The Constitutional Act of 1791 provided bicameral legislatures with elected assemblies for the new colonies of Lower and Upper Canada. Pierre-Stanislas BÉDARD was elected to the first assembly. Citing British and other constitutional authorities, he worked assiduously to champion the assembly’s rights and prerogatives, asserting that they were the best means of protecting French Canadians and their way of life:

“In his view, the idea of liberty underlying the British constitution was not primarily democratic in nature; it was rather a concept of balance in the organization of political life: ‘We now enjoy a constitution under which everyone has his place, and in which a man is something.
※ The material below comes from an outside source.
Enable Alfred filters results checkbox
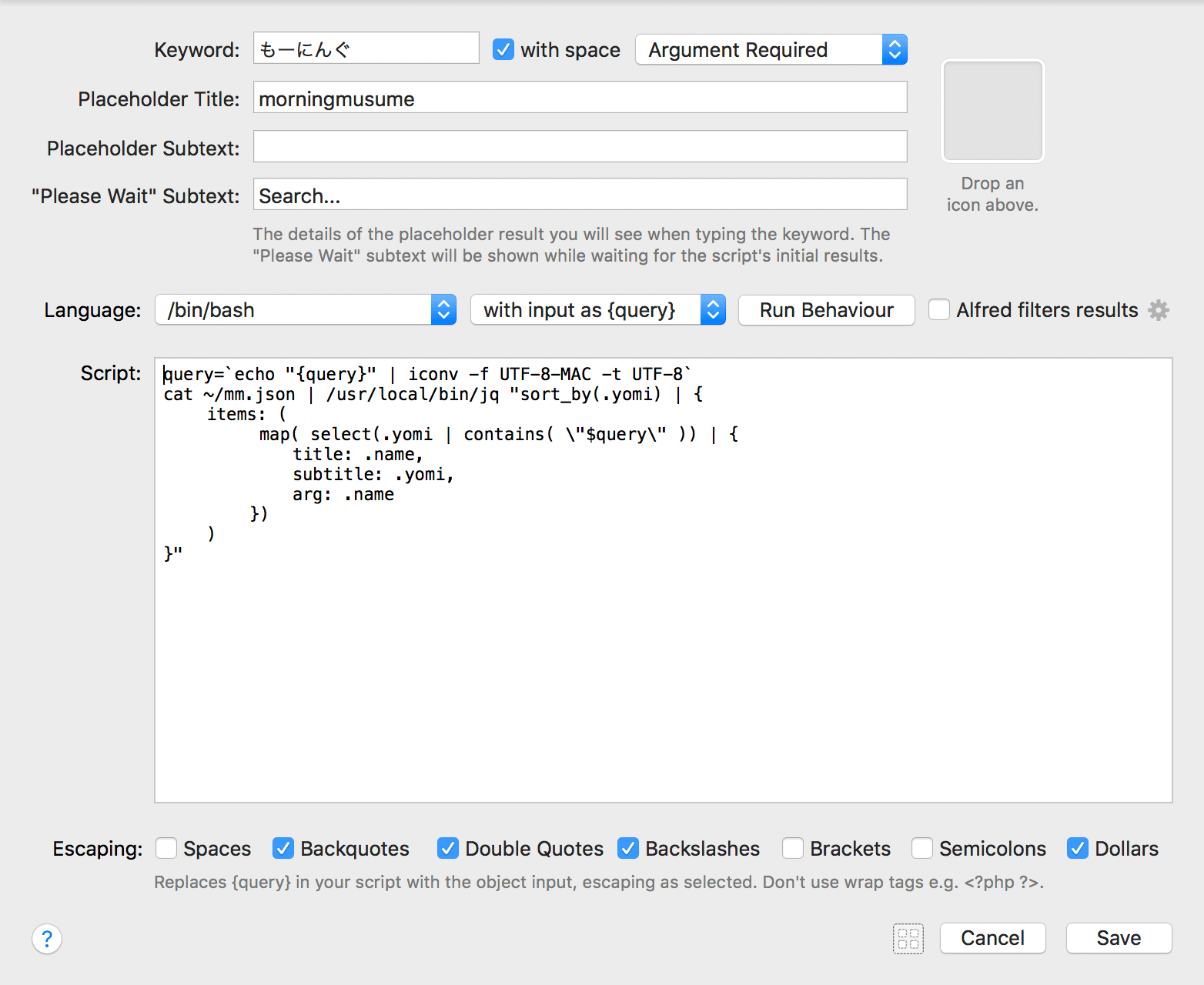1204x985 pixels. click(x=939, y=310)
The people have their rights; the powers of a governor are laid down and he knows them; those in high places cannot go beyond the limits that the law sets on their authority…. Such a carefully determined balance exists between the people’s rights and his that if he exceeds the limits the constitution has assigned him … the people have a sure and fair means of stopping him in his course.’...

“[At] the outset of the 19th century Bédard maintained his faith in the British constitution and the principles on which it was founded, in particular that of the balance of powers, which simply transposed to the political sphere the balance of power within society. ‘We consider our present constitution as the one best fitted to create our happiness, and our greatest wish would be to be able to enjoy it in accord with the intention of His Majesty and his parliament,’ he wrote. During these crucial years, however, Bédard stood out from the majority of the assembly members and established himself as the leader of a fledgling political party whose ideology was in its formative stages.... He was convinced that the French Canadian problem and nationalism as they were emerging had an origin that was political before it was social. Discussing the 1791 constitution, which in principle, he suggested in the memorial [to the Prince Regent in 1814], was supposed to translate the existing social forces into the sphere of power, he observed: ‘Unfortunately the manner in which it has until now been administered imparts to it an effect quite contrary to this intention.’”


To learn more about reform politics in Lower Canada, consult the following biographies.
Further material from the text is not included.